Da fare.
(1) Nel testo sull'Alitalia, quale quota della compagnia di bandiera fu collocata sul mercato nel 1996?
(2) Prosegui il testo sull'Alitalia scrivendo ciò che viene dopo la sua ultima frase.

Brano di lettura.
#####
Il soccorso dei capitani coraggiosi e quello di Etihad sono andati male, ma avevano una logica. Lega e M5s non riescono a unire un gruppo di volenterosi, se non con la minaccia o la promessa di prebende

Sostiene Luigi Di Maio: “Non cerco capitani coraggiosi per mettere una toppa, voglio essere l’ultimo ministro dello sviluppo a occuparsi dell’Alitalia”. E Toto? E Atlantia? Tutti ballon d’essai? Sostiene Luigi Di Maio: “Niente proroghe, se ci sono nuove offerte bene, se no andiamo avanti lo stesso con le Ferrovie e Delta”. Ma Delta tace e comunque interverrebbe (per ora) con una piccola partecipazione, mentre le Ferrovie esitano, chiedono tempo vogliono vedere quanto costa l’ultima avventura statalista nella compagnia aerea. Sostiene ancora Di Maio: “Tesoro e Fs potranno intervenire con oltre il 50 per cento”. Dunque siamo alla nazionalizzazione? E come la mette Bruxelles? E i contribuenti ? “Prima gli italiani”, grida Matteo Salvini, già sempre i primi a pagare.

  

I “capitani coraggiosi” ai quali fa riferimento il ministro dello Sviluppo sono quelli chiamato in campo da Silvio Berlusconi dopo il suo no alla fusione con Air France-Klm sostenuta da Romano Prodi lo stesso che nel 1996, anno in cui si era registrata una mostruosa perdita, aveva collocato sul mercato il 37 per cento della compagnia di bandiera. La parziale privatizzazione doveva essere sostenuta da un matrimonio internazionale. In ballo la olandese Klm e la Air France. Con Klm la frattura si consuma sullo sfruttamento degli scali lombardi di Linate e Malpensa. Con Air France, che nel frattempo ha inglobato Klm, si arriva a una partecipazione di appena il 2 per cento. Quando Prodi torna al governo nel 2006, pensa di vendere un altro 39 per cento tratta con Air France passando per Matignon e l’Eliseo i palazzi parigini del potere politico. Ma Prodi cade, nel 2008 vince Silvio Berlusconi cavalcando l’italianità dell’Alitalia.
#####
Dati registrati.
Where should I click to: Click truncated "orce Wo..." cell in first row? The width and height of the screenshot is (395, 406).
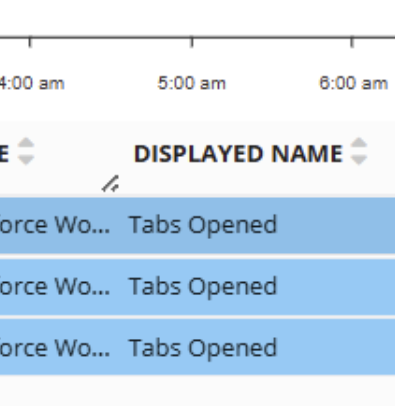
#####
Risposte per compito.
(1) Il 37 per cento.

(2)
   


     

Infografica a cura di Nicola Imberti


    

A fare da capofila è la banca Intesa Sanpaolo guidata da Corrado Passera che aveva una elevata esposizione nel settore aeronautico, in particolare con la Air One di Carlo Toto, sì proprio lui. Passera mette insieme una cordata guidata da Roberto Colaninno. I patrioti, come li chiama Berlusconi, erano in origine 16 tra i quali Benetton, Riva, Ligresti, Marcegaglia, Caltagirone. In una cena a villa Madama diventano 22, ma poi escono Marcegaglia e Aponte. Con l’operazione Fenice, come viene chiamata, la bad company passa allo stato che si accolla debiti e cassa integrazione (oltre 2 miliardi che finiscono nel calderone del debito pubblico), mentre la parte sana va per 300 milioni di euro alla Cai, la holding dei nuovi azionisti. Air France torna partner strategico al 25 per cento del capitale. E qui rientra anche Toto che fonde la malmessa AirOne nella nuova Alitalia e si ritrova a essere azionista, nonché “prestatore” di aerei. Mentre Intesa, alleggerita del fardello Toto s’impegna a prestare fino a 800 milioni in modo che la dotazione finanziaria si aggiri attorno a 1 miliardo e 600 mila euro. La fusione con AirOne serve anche a ricreare una situazione di monopolio sulla tratta Roma-Milano, la gallina dalle uova d’oro che nel frattempo viene insidiata dai treni ad alta velocità.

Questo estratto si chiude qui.